Copy the listing from its start up to and including the line containing "Action: tap(178, 160)", leaving out the pictures.
>>>>>
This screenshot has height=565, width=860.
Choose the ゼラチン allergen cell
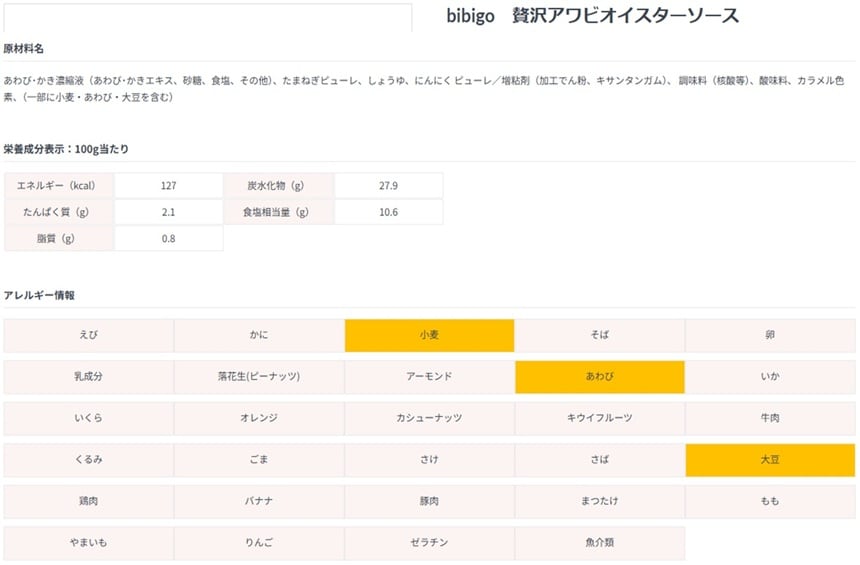pos(429,543)
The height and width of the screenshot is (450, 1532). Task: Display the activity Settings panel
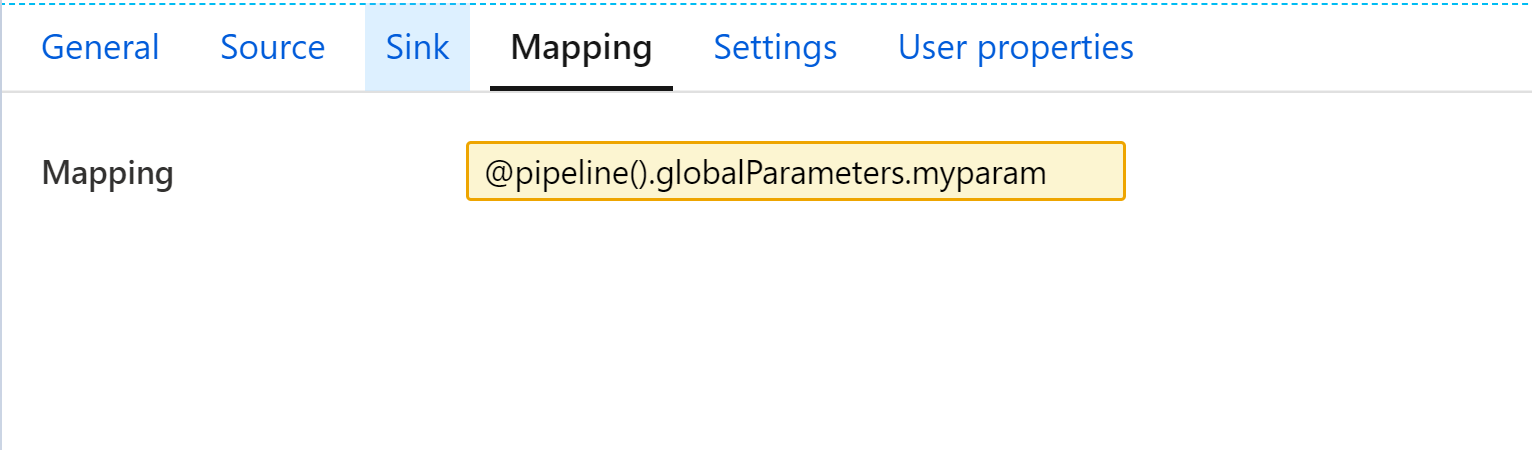pyautogui.click(x=775, y=48)
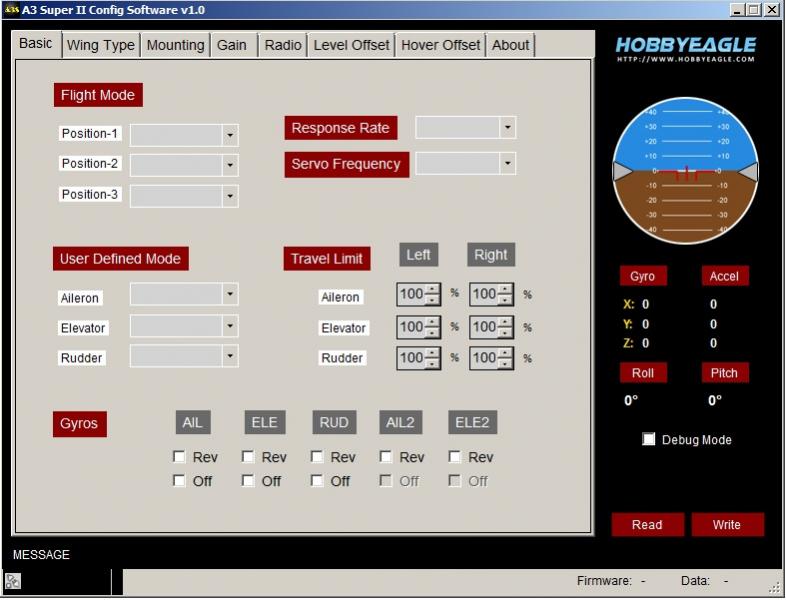Decrease Rudder right travel limit
Viewport: 786px width, 600px height.
[x=505, y=363]
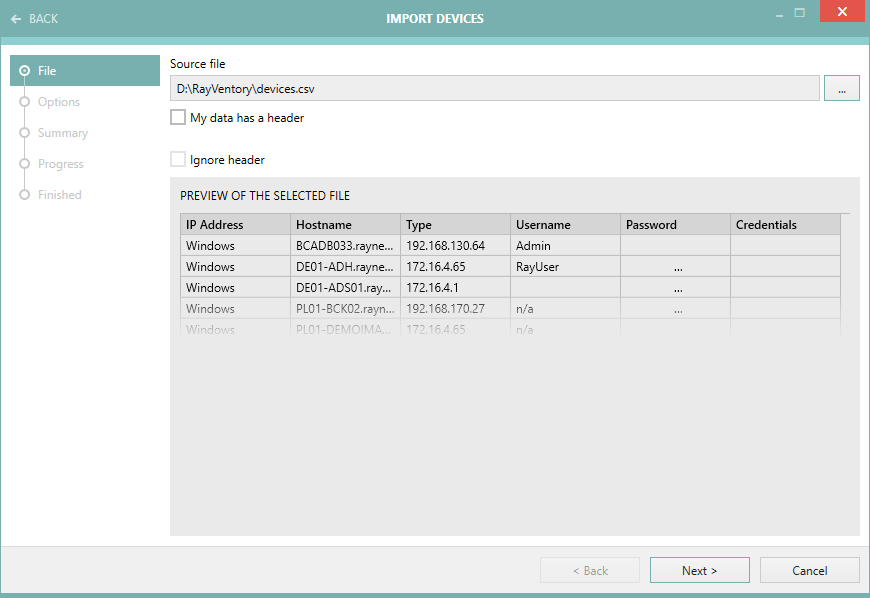
Task: Toggle the Ignore header checkbox
Action: tap(178, 160)
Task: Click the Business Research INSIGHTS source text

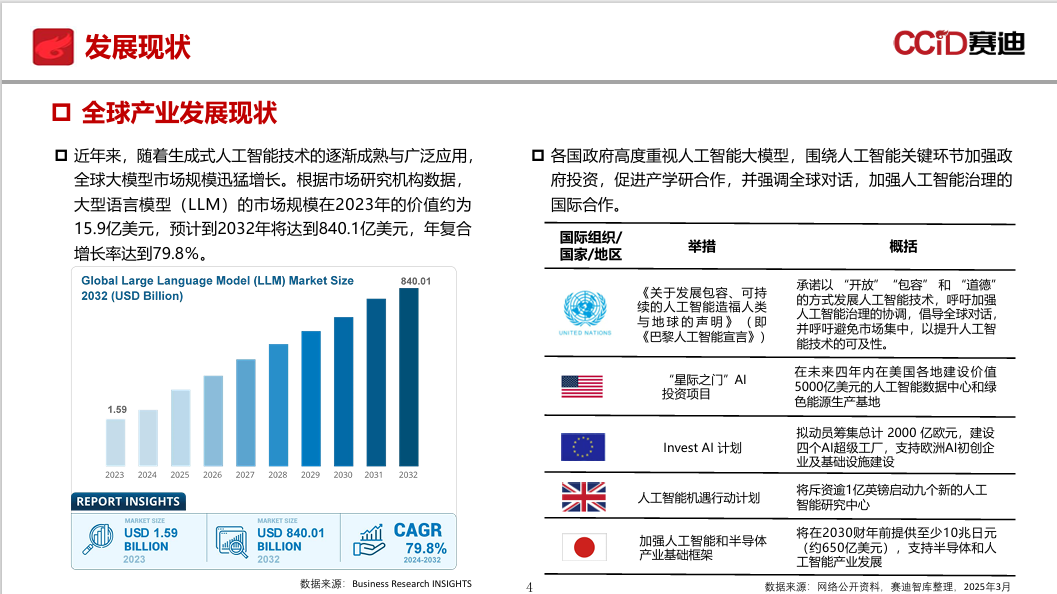Action: tap(412, 584)
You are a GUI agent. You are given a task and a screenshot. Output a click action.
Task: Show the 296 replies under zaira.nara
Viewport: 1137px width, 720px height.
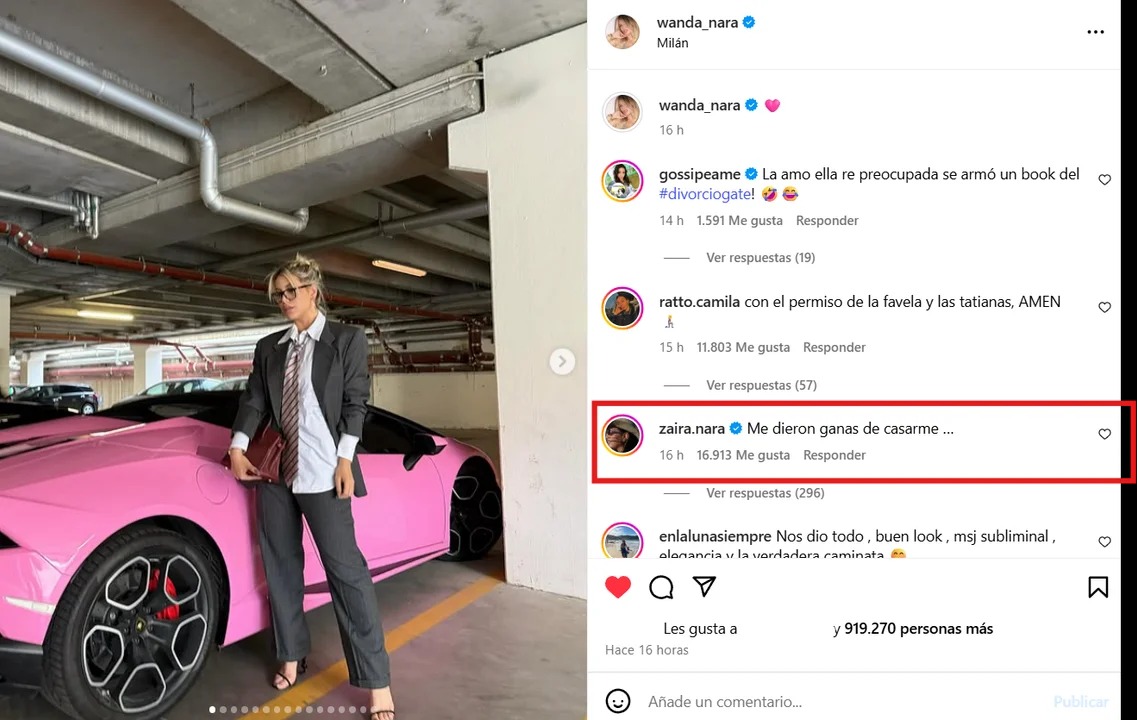tap(764, 493)
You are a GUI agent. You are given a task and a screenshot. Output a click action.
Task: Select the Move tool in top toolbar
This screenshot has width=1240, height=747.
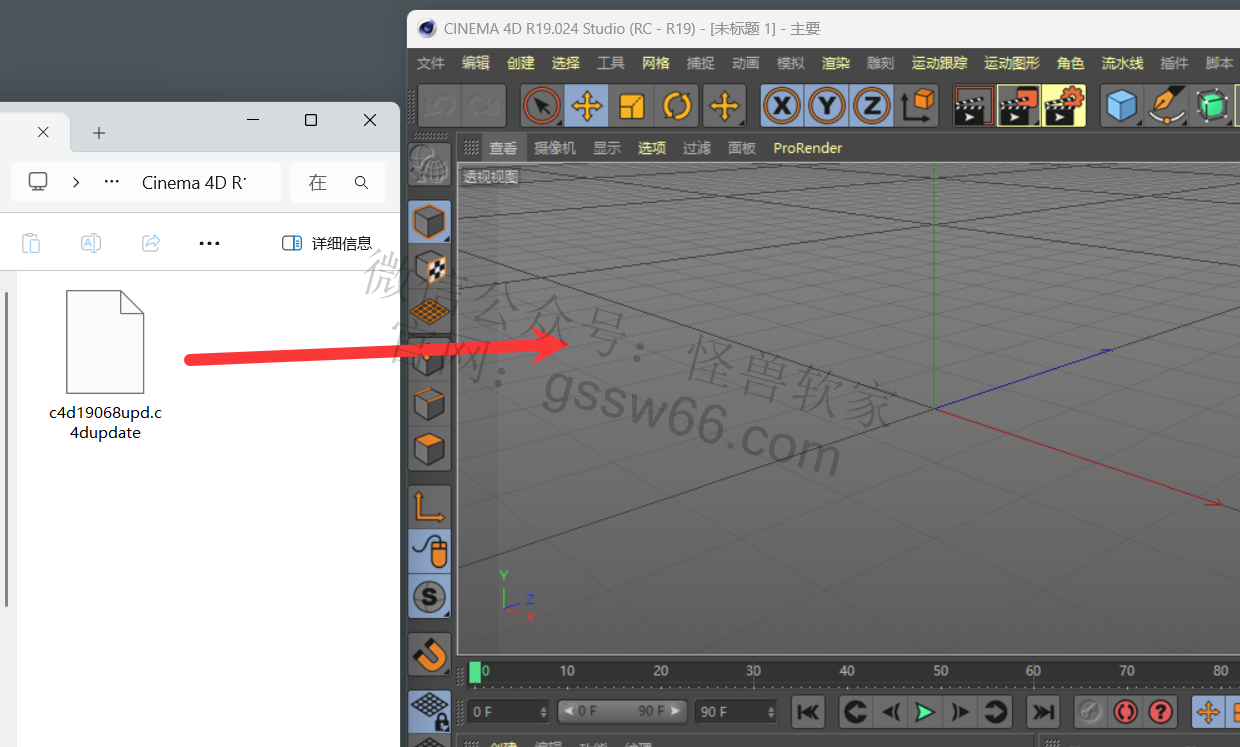[587, 105]
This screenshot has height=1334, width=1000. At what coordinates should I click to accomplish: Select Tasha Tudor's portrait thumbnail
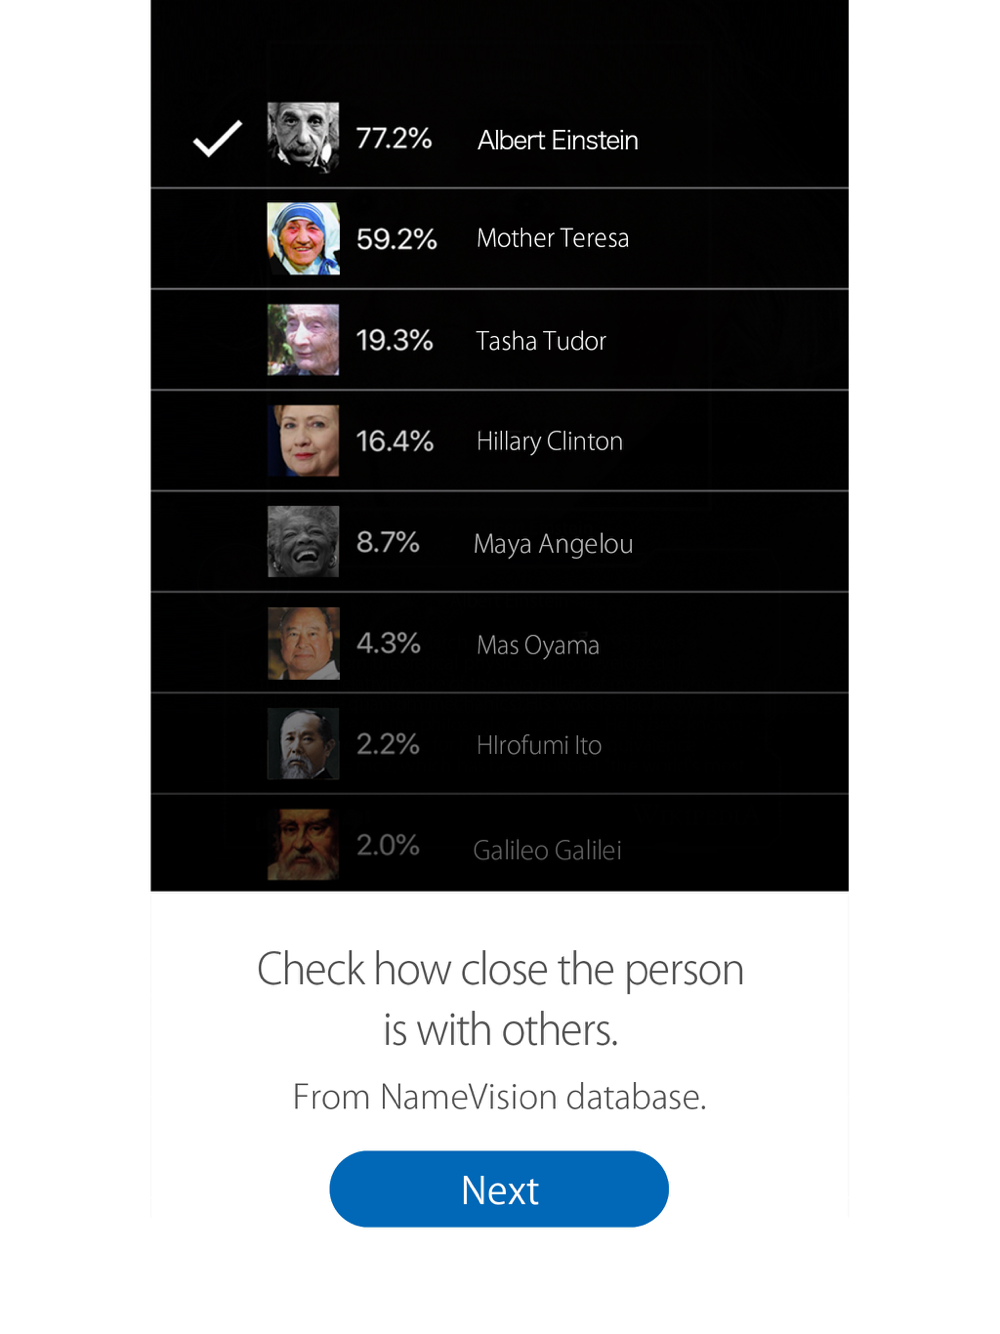(303, 340)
<<<<<
[Written reply]
This screenshot has height=565, width=860.
Choose the ゼラチン allergen cell
pos(429,543)
The height and width of the screenshot is (450, 1532). Task: Display the activity Settings panel
pyautogui.click(x=775, y=48)
Decrease Rudder right travel limit
Viewport: 786px width, 600px height.
[x=505, y=363]
Task: Toggle the Ignore header checkbox
Action: tap(178, 160)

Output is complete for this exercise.